(WHAT IS REQUIRED) Turn each line of the material below into a string in a JSON list, one string per line, and skip blank lines. Leave the pictures out of your answer.

(RECORDS)
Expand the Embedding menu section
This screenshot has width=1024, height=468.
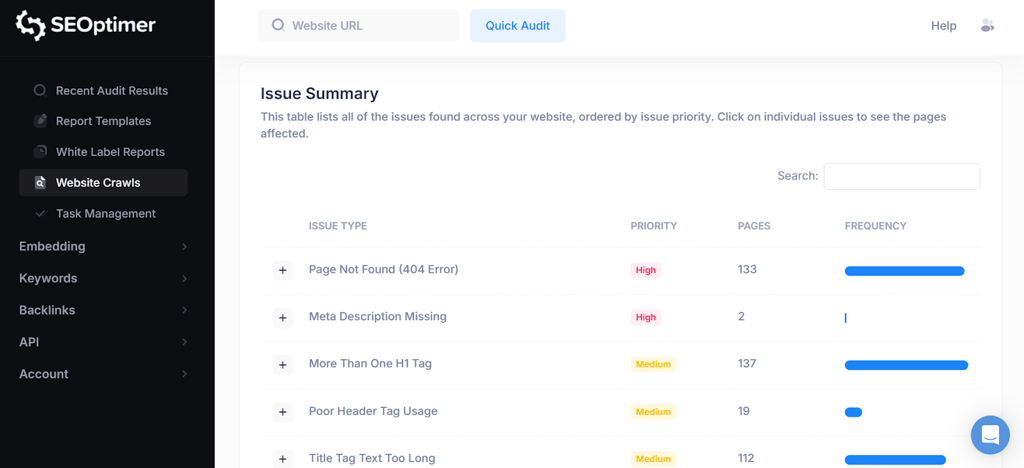coord(103,246)
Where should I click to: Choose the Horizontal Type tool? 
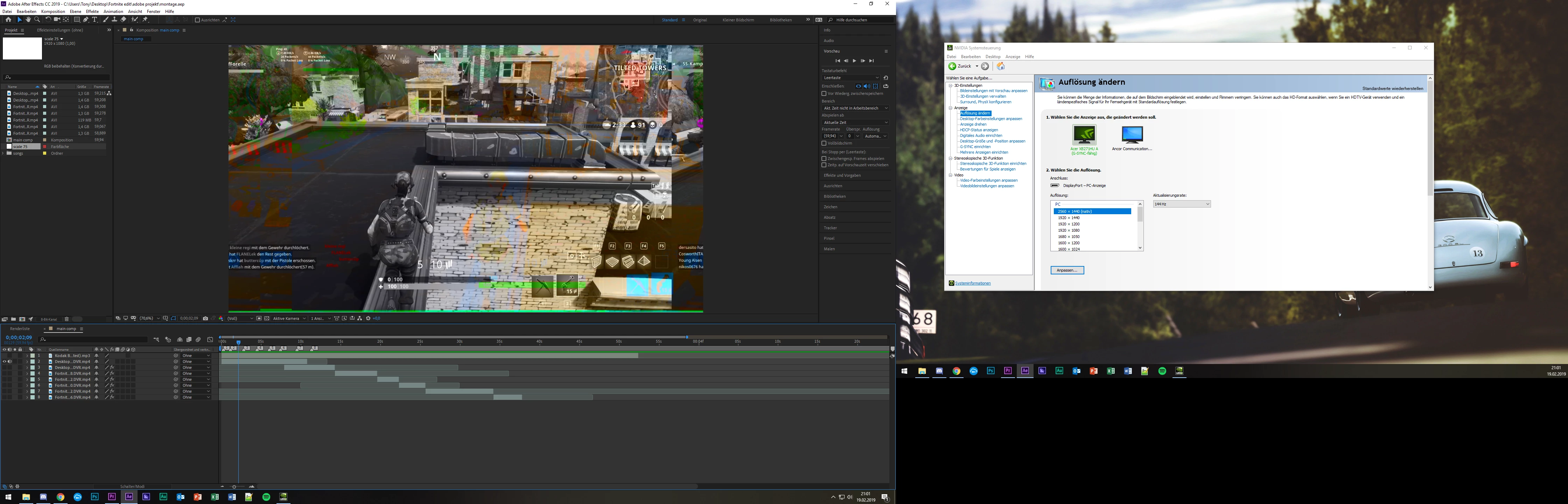coord(94,20)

(SOLUTION)
[
  "Expand the Embedding menu section",
  "This screenshot has width=1024, height=468.",
  "coord(103,246)",
  "Where should I click to: Choose the Horizontal Type tool? ",
  "coord(94,20)"
]